Her Death Meant Their Flowers
♦ Agustina Leon Perdomo ♦
♦ Agustina Leon Perdomo ♦
Kids stood in their garms gawking at her on her knees.
She braced the fat of her stomach,
hand protecting intestines by molding them to its palm.
No other place closer to her viscera.
“Stay down, stay down.”
She spoke to her abdomen;
the determining factor between the boys evanescing
and wringing her dry.
The women’s internal dialogue:
savior of sanity.
Spoken thought:
the ultimate bondage to hysteria.
The boys wore plaid shorts with embroidered flowers;
an attempt on their mothers’ behalf to maintain the sons they curated long
ago, in a fair amber scrapbook geography.

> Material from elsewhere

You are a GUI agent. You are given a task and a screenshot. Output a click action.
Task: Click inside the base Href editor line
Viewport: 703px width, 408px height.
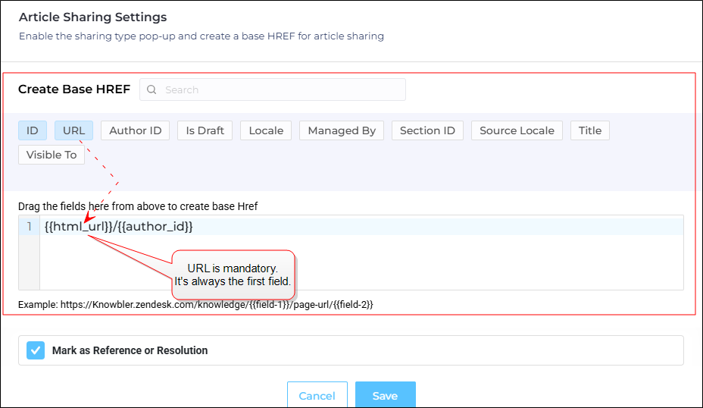pyautogui.click(x=361, y=227)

The girl’s knees trembled,
small spots turned purple the longer she held down the
petals. Her core oscillated with a bilious rhythm,
her eyes turned red and watered,
hives covered her corporal manifestation,
as she prepared herself for the applause.
“Please, not now. Spare me today and I’ll be yours for another. Let my
blood serve as your soil a little while longer, it’s yours, I’m yours.”
Offered sacrifice:
desolate woman.
Complacency:
dead girl.
The weed showed no mercy.
She contorted in ways so slow they were almost still.
Moaning in pain, nails just perforating her integument,
the boys stood in awe.
They bolstered their appetite for what they’d been waiting for all day.
She sparred with herself on the pavement.
“No, no! Please, please no.”
She couldn’t help but oblige as the climax approached
and of her parted lips
fell a single petal.
The boys roared in gallant hoorah;
they knew there’d be more.
“C'mon just a little further! You’re almost there, don’t stop
now!” The teeth and tongues of boys clattered at her,
coordinating the siren song that would submit her further as she
coughed up an assortment of gardenias, poppies, and lilies. She
spewed obstreperously,
all she could do was counter the urge to gag;
feat turned unfeasible with branches prying at her uvula.
Wells sitting parallel the bridges of the boys’ noses ran dry
as their water renounced itself to the occasion.
“Beautiful.”
“Sole and idiosyncratic.”
And tears fell from the eyes of the girl as she sobbed at intervals of flowers.
Her frame undulated once her pain turned tacit
and the only attestation of her breathing was her gasps
between thorns.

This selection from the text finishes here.